H-P makes high-def demands
Computer maker could be softening on Blu-ray support
By Paul Sweeting -- Video Business, 10/19/2005
OCT. 19 | In a move that is bound to further confuse the high-definition format battle, computer maker Hewlett-Packard on Wednesday formally asked the Blu-ray Disc Assn. to adopt two critical technologies from HD DVD as part of an effort to “ensure that customers are not forced to choose between competing [high-def] formats for DVD.”
The requested changes include adoption by Blu-ray of mandatory managed copy, a feature that would allow users to copy the discs to a hard drive or to stream the content on the disc over a home network.
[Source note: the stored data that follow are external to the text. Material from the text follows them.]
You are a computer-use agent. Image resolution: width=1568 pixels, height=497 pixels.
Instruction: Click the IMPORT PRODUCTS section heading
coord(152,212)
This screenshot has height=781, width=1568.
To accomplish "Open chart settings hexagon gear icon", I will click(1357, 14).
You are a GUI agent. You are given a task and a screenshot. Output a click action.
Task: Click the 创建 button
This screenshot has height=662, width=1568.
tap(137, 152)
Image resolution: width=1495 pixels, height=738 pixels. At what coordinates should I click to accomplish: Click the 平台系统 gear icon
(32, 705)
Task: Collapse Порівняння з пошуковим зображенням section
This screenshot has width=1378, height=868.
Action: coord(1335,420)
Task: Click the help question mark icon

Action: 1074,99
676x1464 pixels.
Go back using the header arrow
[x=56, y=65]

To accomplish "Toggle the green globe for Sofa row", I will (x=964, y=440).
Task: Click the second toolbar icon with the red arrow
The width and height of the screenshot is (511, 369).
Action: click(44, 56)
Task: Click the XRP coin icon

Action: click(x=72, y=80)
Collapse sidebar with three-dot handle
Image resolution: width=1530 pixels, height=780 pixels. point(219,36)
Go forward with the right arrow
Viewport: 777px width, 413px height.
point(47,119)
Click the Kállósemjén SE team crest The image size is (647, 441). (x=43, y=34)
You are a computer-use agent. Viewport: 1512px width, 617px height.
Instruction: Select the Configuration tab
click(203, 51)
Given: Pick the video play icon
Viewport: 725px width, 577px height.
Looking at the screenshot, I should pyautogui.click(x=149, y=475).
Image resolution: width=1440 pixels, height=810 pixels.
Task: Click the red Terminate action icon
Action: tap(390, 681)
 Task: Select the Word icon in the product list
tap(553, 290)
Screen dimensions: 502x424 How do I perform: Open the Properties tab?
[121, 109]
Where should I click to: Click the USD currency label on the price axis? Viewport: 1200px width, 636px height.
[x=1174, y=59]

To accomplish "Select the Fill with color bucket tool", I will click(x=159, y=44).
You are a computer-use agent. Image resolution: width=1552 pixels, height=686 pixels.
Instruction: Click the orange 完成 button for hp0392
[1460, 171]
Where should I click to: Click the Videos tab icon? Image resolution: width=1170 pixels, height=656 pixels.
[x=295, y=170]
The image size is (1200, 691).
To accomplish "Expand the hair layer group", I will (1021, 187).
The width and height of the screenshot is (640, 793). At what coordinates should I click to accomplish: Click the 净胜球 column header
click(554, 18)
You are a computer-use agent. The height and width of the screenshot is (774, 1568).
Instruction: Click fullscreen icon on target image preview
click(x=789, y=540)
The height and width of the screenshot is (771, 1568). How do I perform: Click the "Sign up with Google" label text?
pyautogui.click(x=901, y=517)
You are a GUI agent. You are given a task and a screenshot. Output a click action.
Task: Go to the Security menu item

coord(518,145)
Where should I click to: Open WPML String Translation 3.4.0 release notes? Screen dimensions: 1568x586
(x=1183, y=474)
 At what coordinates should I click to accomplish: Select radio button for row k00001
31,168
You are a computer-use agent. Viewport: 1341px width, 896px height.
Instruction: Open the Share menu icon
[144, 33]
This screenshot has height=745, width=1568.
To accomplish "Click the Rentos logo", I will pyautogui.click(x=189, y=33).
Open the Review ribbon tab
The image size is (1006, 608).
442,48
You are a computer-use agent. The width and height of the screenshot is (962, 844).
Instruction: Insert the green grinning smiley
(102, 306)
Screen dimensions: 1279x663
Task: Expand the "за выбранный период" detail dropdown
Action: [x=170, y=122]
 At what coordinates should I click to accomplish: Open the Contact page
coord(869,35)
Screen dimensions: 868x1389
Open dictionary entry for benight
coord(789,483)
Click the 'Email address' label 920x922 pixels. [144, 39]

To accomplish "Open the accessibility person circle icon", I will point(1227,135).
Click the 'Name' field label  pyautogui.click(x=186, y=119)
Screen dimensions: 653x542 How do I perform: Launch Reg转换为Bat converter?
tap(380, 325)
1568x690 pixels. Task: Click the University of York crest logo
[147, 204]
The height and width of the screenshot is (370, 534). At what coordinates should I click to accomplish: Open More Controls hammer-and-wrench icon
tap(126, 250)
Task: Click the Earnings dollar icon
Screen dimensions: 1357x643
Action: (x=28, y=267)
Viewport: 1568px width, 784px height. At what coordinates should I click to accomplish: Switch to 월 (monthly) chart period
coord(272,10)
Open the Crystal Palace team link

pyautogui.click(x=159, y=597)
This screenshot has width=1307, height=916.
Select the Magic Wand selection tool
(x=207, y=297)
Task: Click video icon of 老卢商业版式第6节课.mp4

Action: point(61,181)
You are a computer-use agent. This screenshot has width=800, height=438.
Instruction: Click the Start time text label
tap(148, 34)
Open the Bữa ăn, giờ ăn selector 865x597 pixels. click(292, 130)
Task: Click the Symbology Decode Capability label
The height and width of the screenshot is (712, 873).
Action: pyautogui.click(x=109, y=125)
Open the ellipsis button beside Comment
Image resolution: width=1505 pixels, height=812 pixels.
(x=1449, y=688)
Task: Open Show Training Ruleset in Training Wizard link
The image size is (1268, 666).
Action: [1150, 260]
H-P also asked Blu-ray to drop the BD-Java interactive layer from the format’s spec and incorporate the Microsoft and Disney-developed iHD standard instead.
The two technologies, which the DVD Forum has embraced for HD DVD, go to the heart of the information technology industry’s interests in the two formats: the ability to pass the video between networked devices, and the ability to design interactive features around disc-based content. By getting both camps to embrace the same technologies, H-P is hoping to move the two formats closer to unification.
Adopting HD DVD’s interactive and networking features could pave the way for Microsoft and other IT interests to abandon their support for HD DVD and embrace Blu-ray.
On the other hand, H-P’s announcement led some HD DVD supporters to speculate that the computer giant was having second thoughts about its support for Blu-ray.
“It says to me that H-P has some real concerns about what [Blu-ray Disc] could mean for their customers after the fact,” Toshiba spokesman Mark Knox said.
As a founding member of the association and a member of its board of directors, H-P has been one of the staunchest defenders of Blu-ray and the various features incorporated into the format. Its apparent change of course caught many by surprise.
Just last month, H-P and Dell Computers were highly critical of comments by Microsoft and Intel suggesting that Blu-ray was balking at making managed copy a mandatory feature in the format.
At the time, H-P argued that managed copy was provided for in the Advanced Access Content System both formats plan to use as their basic copy-protection layer, so there was no difference in how the two would handle networking.
With Wednesday’s announcement, however, H-P seemed to back away from that claim.
“H-P wants to make sure that AACS is adopted in such a way that managed copy is still implemented,” the computer maker’s director of strategic alliances Josh Peterson said Wednesday. “The [Blu-ray Disc Assn.] does support AACS, but there could be ways to hinder the use of managed copy. We want to ensure that the implementation does not negatively impact managed copy and that it remains mandatory, as it is in AACS.”
The company also seemed to be softening its line toward Microsoft.
The iHD interactive platform, “will provide consumers with enhanced content, navigation and functionality for [high-def] films,” H-P said in its news release. “Furthermore, Microsoft plans to implement iHD support in its Windows Vista operating system, which will help ease implementation and provide a cost-effective solution for consumers.”
Blu-ray Disc Assn. officials had no immediate comment on H-P’s announcement.